Scientific classification
- Kingdom: Animalia
- Phylum: Chordata
- Class: Mammalia
- Infraclass: Placentalia
- Order: Primates
- Family: Pitheciidae
- Genus: Callicebus
- Species: C. melanochir
- Binomial name: Callicebus melanochir (Wied-Neuwied, 1820)

= Coastal black-handed titi monkey =

- Genus: Callicebus
- Species: melanochir
- Authority: (Wied-Neuwied, 1820)
- Conservation status: VU

Species of New World monkey

The coastal black-handed titi monkey (Callicebus melanochir) is a species of titi, a type of New World monkey, endemic to Brazil.

== Description ==
Coastal black-handed titis are relatively small primates with fluffy fur, a long, bushy tail and a small, roundish head. Like atlantic titis, they can reach a head trunk length of over 40 centimetres and a weight of up to 1.6 kilograms. Their dense fur is predominantly grey or grey-brown in colour, the head and paws are black. The long tail is the same colour as the torso, as with all jumping monkeys it cannot be used as a prehensile tail.
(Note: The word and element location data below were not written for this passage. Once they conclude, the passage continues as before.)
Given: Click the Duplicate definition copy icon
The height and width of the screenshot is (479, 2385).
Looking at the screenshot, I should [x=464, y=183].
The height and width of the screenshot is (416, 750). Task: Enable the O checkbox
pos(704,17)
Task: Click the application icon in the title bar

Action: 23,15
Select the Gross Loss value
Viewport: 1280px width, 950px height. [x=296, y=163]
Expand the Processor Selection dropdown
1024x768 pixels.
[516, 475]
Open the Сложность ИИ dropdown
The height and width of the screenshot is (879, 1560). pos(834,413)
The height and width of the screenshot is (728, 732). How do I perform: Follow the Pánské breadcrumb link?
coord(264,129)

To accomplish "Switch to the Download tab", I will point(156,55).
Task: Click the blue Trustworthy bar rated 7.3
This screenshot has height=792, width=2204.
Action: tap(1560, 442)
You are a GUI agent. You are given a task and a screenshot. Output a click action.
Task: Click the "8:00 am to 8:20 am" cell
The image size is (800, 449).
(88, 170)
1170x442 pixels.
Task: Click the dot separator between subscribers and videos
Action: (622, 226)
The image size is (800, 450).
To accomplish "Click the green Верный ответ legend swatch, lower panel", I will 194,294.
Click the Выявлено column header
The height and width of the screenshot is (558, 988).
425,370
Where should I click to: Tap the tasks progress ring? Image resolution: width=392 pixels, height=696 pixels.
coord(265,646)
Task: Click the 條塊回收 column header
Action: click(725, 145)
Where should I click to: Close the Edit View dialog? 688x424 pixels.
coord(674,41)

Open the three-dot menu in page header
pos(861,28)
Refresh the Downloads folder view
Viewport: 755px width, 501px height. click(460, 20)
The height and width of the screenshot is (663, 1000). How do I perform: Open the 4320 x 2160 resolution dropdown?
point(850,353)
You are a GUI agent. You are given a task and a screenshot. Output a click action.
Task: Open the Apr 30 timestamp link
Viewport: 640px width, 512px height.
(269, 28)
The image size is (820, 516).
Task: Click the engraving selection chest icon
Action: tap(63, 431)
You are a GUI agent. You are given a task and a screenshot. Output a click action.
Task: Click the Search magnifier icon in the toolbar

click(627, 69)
== Distribution and habitat ==
Coastal black-handed titis are found on the Brazilian Atlantic coast, their range includes the south of Bahia and the north of Espírito Santo. Their habitat is coastal forest.

== Behavioral ecology ==
Not much is known about the lifestyle of the coastal black-handed titis, but it is probably similar to that of the atlantic titi. They are diurnal tree dwellers that move around on all fours or jumping. A male and a female, who stay together all their lives, form a family group with their offspring. These groups live in fixed territories, which they mark with songs and defend aggressively if necessary. They feed mainly on fruits and to a lesser extent on seeds and leaves. The fathers participate intensively in the rearing of the young, they carry the young around and only leave it to the mother to suckle.

== Conservation ==
The habitat of the Southern Bahia Jumping Monkey is located in one of the most densely populated regions of Brazil, and its range is correspondingly reduced and fragmented. The main threat is the ongoing habitat destruction; the IUCN lists the species as "vulnerable".

== Literature ==
- Thomas Geissmann: Vergleichende Primatologie. Springer-Verlag, Berlin u. a. 2003, ISBN 3-540-43645-6.
- Marc G. M. van Roosmalen, Tomas van Roosmalen und Russell A. Mittermeier: A Taxonomic Review of the Titi Monkeys, Genus "Callicebus" Thomas 1903, with the Description of two New Species: "Callicebus bernhardi" and "Callicebus stepehnnashi", from Brazilian Amazonia. In: Neotropical Primates. 10, , 2002, S. 1–52, PDF.
- Don E. Wilson, DeeAnn M. Reeder (Hrsg.): Mammal Species of the World. A taxonomic and geographic Reference. Johns Hopkins University Press, Baltimore MD 2005, ISBN 0-8018-8221-4.